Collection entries
**********

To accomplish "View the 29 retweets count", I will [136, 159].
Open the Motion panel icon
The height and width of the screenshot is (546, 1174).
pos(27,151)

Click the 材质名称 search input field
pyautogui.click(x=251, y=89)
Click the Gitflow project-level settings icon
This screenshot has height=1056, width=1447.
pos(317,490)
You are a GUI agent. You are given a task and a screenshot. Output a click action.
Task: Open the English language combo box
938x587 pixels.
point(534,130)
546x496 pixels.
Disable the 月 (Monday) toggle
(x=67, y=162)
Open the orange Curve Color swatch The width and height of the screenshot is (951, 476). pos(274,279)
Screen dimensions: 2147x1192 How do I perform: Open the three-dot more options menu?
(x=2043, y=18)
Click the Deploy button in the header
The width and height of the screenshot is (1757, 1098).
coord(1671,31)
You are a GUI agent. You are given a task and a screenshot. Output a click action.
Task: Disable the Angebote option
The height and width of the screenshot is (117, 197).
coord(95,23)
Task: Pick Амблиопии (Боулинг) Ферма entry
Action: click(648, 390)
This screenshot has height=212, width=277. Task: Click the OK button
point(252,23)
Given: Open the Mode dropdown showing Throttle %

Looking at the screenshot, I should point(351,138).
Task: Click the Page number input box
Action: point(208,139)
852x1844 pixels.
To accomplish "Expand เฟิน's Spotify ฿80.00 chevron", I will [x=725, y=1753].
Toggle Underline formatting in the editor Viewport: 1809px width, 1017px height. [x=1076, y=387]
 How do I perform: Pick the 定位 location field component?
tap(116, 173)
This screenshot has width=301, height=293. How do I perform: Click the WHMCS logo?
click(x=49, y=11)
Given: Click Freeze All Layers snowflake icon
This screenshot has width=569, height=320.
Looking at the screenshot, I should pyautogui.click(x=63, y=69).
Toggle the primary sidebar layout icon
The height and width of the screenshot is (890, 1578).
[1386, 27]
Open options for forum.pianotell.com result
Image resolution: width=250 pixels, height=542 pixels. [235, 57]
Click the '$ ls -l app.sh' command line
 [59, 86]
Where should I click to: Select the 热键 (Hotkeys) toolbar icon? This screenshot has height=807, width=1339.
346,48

**********

• [Exercise directions]: Please reproduce the records from the start through the line that contains "click(x=49, y=11)", changing "Deploy button" to "Publish button" and keeping everything else the same.

• [Expected answer]:
To accomplish "View the 29 retweets count", I will [136, 159].
Open the Motion panel icon
The height and width of the screenshot is (546, 1174).
pos(27,151)

Click the 材质名称 search input field
pyautogui.click(x=251, y=89)
Click the Gitflow project-level settings icon
This screenshot has height=1056, width=1447.
pos(317,490)
You are a GUI agent. You are given a task and a screenshot. Output a click action.
Task: Open the English language combo box
938x587 pixels.
point(534,130)
546x496 pixels.
Disable the 月 (Monday) toggle
(x=67, y=162)
Open the orange Curve Color swatch The width and height of the screenshot is (951, 476). pos(274,279)
Screen dimensions: 2147x1192 How do I perform: Open the three-dot more options menu?
(x=2043, y=18)
Click the Publish button in the header
The width and height of the screenshot is (1757, 1098).
coord(1671,31)
You are a GUI agent. You are given a task and a screenshot. Output a click action.
Task: Disable the Angebote option
The height and width of the screenshot is (117, 197).
coord(95,23)
Task: Pick Амблиопии (Боулинг) Ферма entry
Action: click(648, 390)
This screenshot has height=212, width=277. Task: Click the OK button
point(252,23)
Given: Open the Mode dropdown showing Throttle %

Looking at the screenshot, I should point(351,138).
Task: Click the Page number input box
Action: point(208,139)
852x1844 pixels.
To accomplish "Expand เฟิน's Spotify ฿80.00 chevron", I will [x=725, y=1753].
Toggle Underline formatting in the editor Viewport: 1809px width, 1017px height. [x=1076, y=387]
 How do I perform: Pick the 定位 location field component?
tap(116, 173)
This screenshot has width=301, height=293. How do I perform: Click the WHMCS logo?
click(x=49, y=11)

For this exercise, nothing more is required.